Dr Clayton Luiz Dornelles Macedo, médico endocrinologista
Além disso, o especialista destaca que os indivíduos desenvolvem dependência, tanto física quanto psíquica. Sintomas cardíacos também são bastante prevalentes, muitas vezes fatais como casos de infarto e AVC em jovens. “Esses anabolizantes fazem aumentar a pressão arterial, baixam o bom colesterol (HDL) e aumentam o mau colesterol (LDL). Além de alterarem a glicose possibilitando o risco de diabetes, eles criam estado pró-trombótico, aumentam o risco da embolia e trombose e podem causar arritmias, aumento da gordura visceral e tudo isso faz com que esses indivíduos tenham mais risco de enfarto e derrame com morte prematura”, pontua.
Dr Clayton Luiz alerta que o uso desses anabolizantes também afetam o fígado, podendo desenvolver hepatite medicamentosa, insuficiência hepática, muitas vezes necessitando de transplante. “Tem risco aumentado de tumores de fígado, tanto benignos quanto malignos. Os rins também podem sofrer com lesão renal. Já existem trabalhos mostrando que os usuários de esteroides anabolizantes têm um perfil de se proteger menos durante o ato sexual. Além disso, o testículo atrofia, o homem adquire impotência, riscos de doenças da próstata, na mulher pode causar irregularidade menstrual, até falta de menstruação, infertilidade”, explica.
Diversas entidades médicas vêm trabalhando na elaboração dos itens da regulamentação. Apoiaram a decisão do CFM as Sociedades Brasileiras de Endocrinologia e Metabologia (SBEM), Medicina do Esporte e do Exercício (SBMEE), Cardiologia (SBC), Urologia (SBU), Dermatologia (SBD), Geriatria e Gerontologia (SBGG) e pelas Federações Brasileiras de Gastroenterologia (FBG) e das Associações de Ginecologia e Obstetrícia (FEBRASGO).
Uso permitido
A Resolução do CFM pontua que o médico não pode prescrever para fins estéticos, esteróides anabolizantes e similares, hormônios que atuem com o anabolismo, principalmente derivados de testosterona, mas também hormônios do crescimento e outras classes. A prescrição se enquadra nos casos de hipogonadismo, diagnosticado por exames e com quadro clínico, para incongruência de gênero, também casos especiais de caquexia, síndrome do desejo sexual hipoativo.

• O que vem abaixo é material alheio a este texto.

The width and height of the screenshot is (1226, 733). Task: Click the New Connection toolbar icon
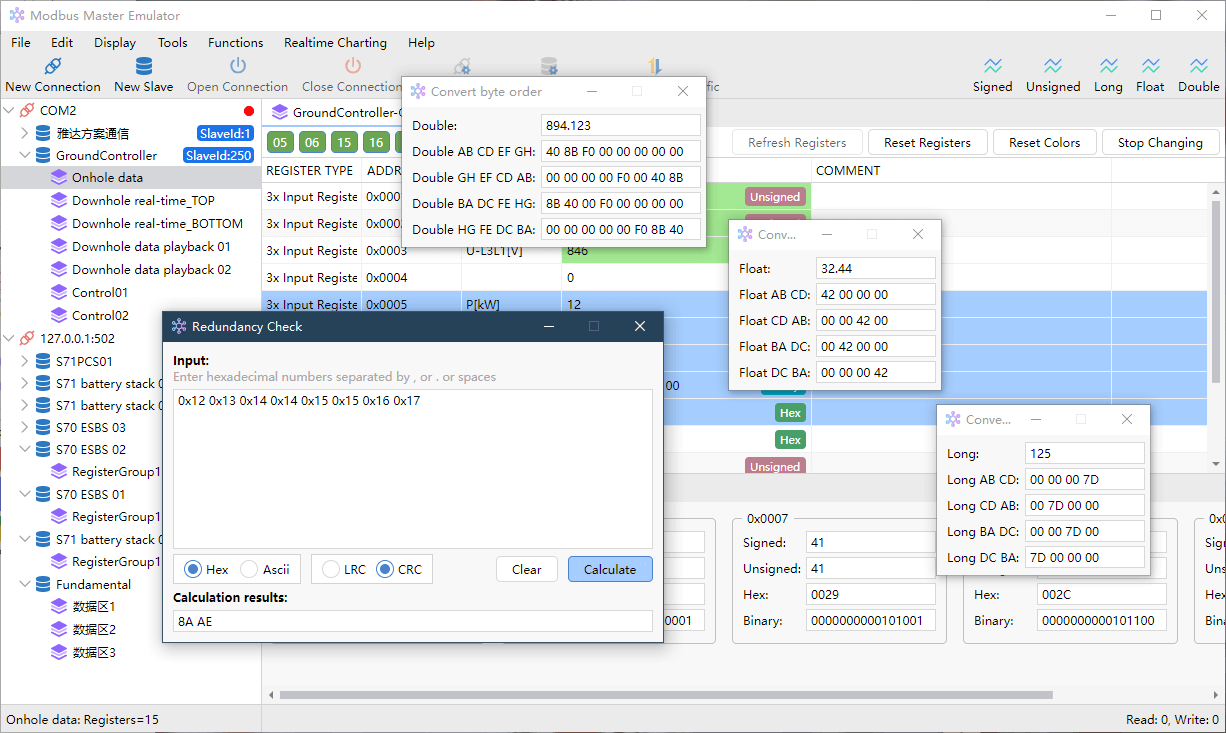coord(53,66)
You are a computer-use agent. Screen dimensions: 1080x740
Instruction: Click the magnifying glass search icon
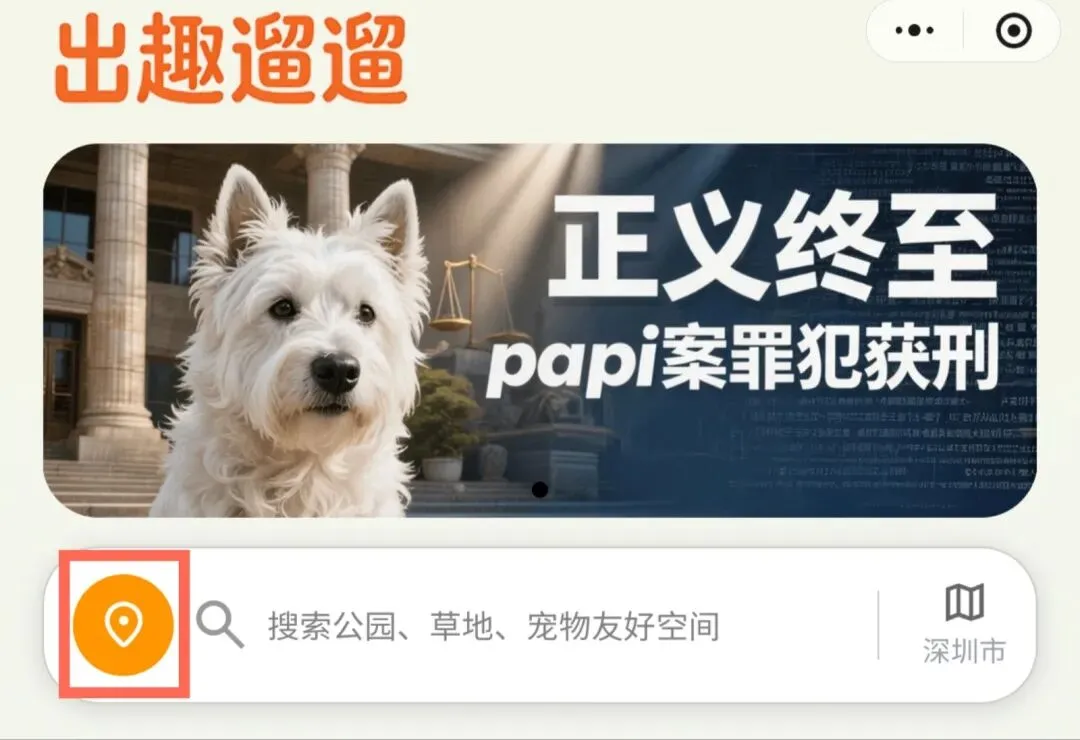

Segundo especialista, a medida evitará problemas graves de saúde como infarto e AVC
“A prescrição deve seguir critérios, não é para qualquer mulher com diminuição da libido, e só deve ser usada testosterona depois de tratar todas as outras causas de diminuição da libido, que são a menopausa, a obesidade, depressão, uso de medicações, principalmente antidepressivos, sedentarismo, problemas conjugais, lesões ginecológicas que levam ao desconforto na relação sexual. Existe algumas situações clínicas bem definidas que o médico especialista não vai deixar de prescrever. A questão é o indivíduo jovem, a mulher, o homem de meia idade que está usando doses que são literalmente cavalares e de hormônios sem ter alguma deficiência e, muitas vezes, em combinação com outros produtos, com outras drogas que teoricamente seriam protetoras de efeitos colaterais, mas que aumentam ainda mais o risco”, comenta Dr Clayton Luiz.
Comércio paralelo
De acordo com o médico, um outro problema grave se originou a partir do mercado dos esteroides androgênicos e anabolizantes, que é o comércio de cursinhos de “fim de semana”, que a classe médica chama de cursinhos control C control V. Segundo ele, essas instituições absorvem, principalmente, médicos recém-formados. “São, normalmente, administrados por pseudo-especialistas que invadiram as redes sociais usando seu marketing para seduzir àqueles que se deslumbram com o sucesso mais imediato, consultórios mais cheios de pacientes que normalmente pagam valores bem elevados por consultas”, disse.